The above was just intended to show you the power of SQL and how the datasets obtained by the SDSS can be used to give valuable insight into the stellar populations and star formation histories of galaxies. We have already used it to create a few interesting datasets for you to learn more about galaxy populations from wide area surveys.

Comparing optically selected and HI selected populations via the color-magnitude diagram (CMD)
Analogous to the Hertsprung-Russel (HR) diagram used to characterize the nature and evolutionary state of stars, the SDSS photometric database can be used to construct a color-magnitude diagram for galaxies. Based on SDSS, authors such as Baldry et al. (2004) have separated the SDSS population into the "red sequence" and the "blue cloud", with a smaller number of objects in the intermediate "green valley". Here is a figure from the Baldry et al. (2004) paper on the left and two cartoon illustrations describing possible evolutionary paths to the right (click to enlarge):

Notice that sometimes the horizontal axis is presented in different ways; the choice here is deliberate to illustrate the confusion. Does optical luminosity directly translate into stellar mass? What assumptions do you need to make?

Here are the optical luminosities and optical colors of two sets of galaxies which are contained within the **exact** same sky area and velocity range (i.e., they are similarly "volume-limited"). Note that we have "massaged" these data for you (we have calculated distances using a model of the local universe velocity field and have corrected the magnitudes for Galactic and internal extinction and for redshift). Download the CSV files for the two samples:

Use TOPCAT to construct the CMD of each. Set the axis limits to be x=(-24.,-15.) and y=(-0.5,3.5); any large sample will always contain some outliers most of which are probably bogus data points, so we toss them out here. Can you make a plot superposing the two on the same graph? What do you conclude?

While you are at it, we suggest you compare the distribution of the galaxy distances in each sample; make histograms.
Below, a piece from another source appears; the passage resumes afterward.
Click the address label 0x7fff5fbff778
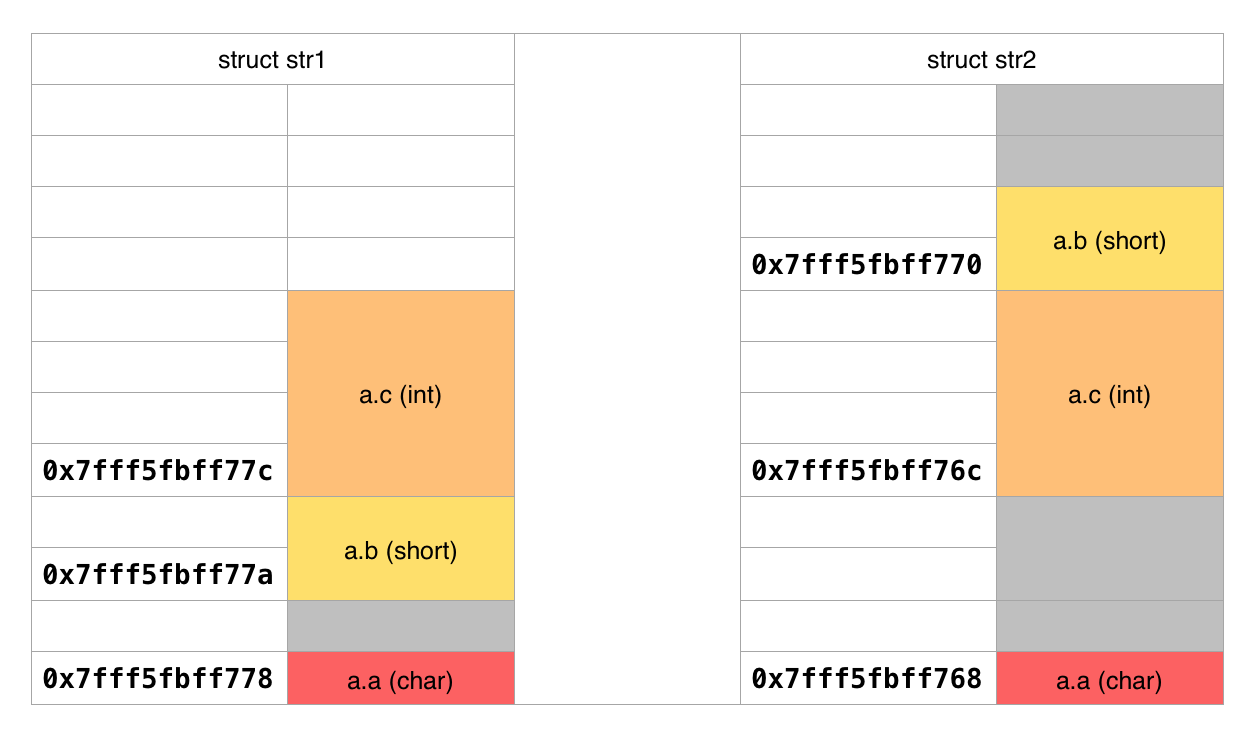 click(159, 679)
What does the difference between the two samples tell us?

Interpreting the full multiwavelength spectral energy distribution (SED)
We can use the broadband fluxes measured by different surveys to measure the spectral energy distribution or SED. We can then compare the observed SED to that expected from models of the origin of emission at different wavelengths (or frequencies) to figure out what gives rise to the photons we detect. Again, as a very simple example (which we have overtrivialized significantly), let's plot the SED of two "mystery" objects using the files below; then we'll look to see what they actually are. As in Sudoku or a crossword puzzle, no looking at the answers until after you make the plots and discuss the observed SEDs. Download the two CSV files which give frequency, flux at that frequency, and a filter/band indicator for the two objects.

In both cases, the flux values at various wavelength bands have been compiled from public datasets; in reality, what you've got is a subset of the photometric values listed for each object at the NED, and the available measurements for the two sources don't always overlap. Notice that each file contains a third column with a somewhat crytpic alphanumeric code which is supposed to indicate the wavelength/frequency range of the measurement. The first column always contains a frequency even when the code indicates a wavelenght: 500 nm = 5000 Angstroms = 0.5 micron ~ 6.E+04 GHz (you can find converters on the web).

Use TOPCAT to construct the SED of each (though maybe you want to overplot them?); be sure to set the axes to display log quantities. We suggest that you set the axes to be: x-axis=(1e07,1e19) and y-axis=(1e-06,1e05). What differences do you notice? How might you explain them?

And when you're really done and you want to see what the mystery objects are, look here.

We hope we have demonstrated that wide area surveys open doors to the exploration of galaxies in many different ways.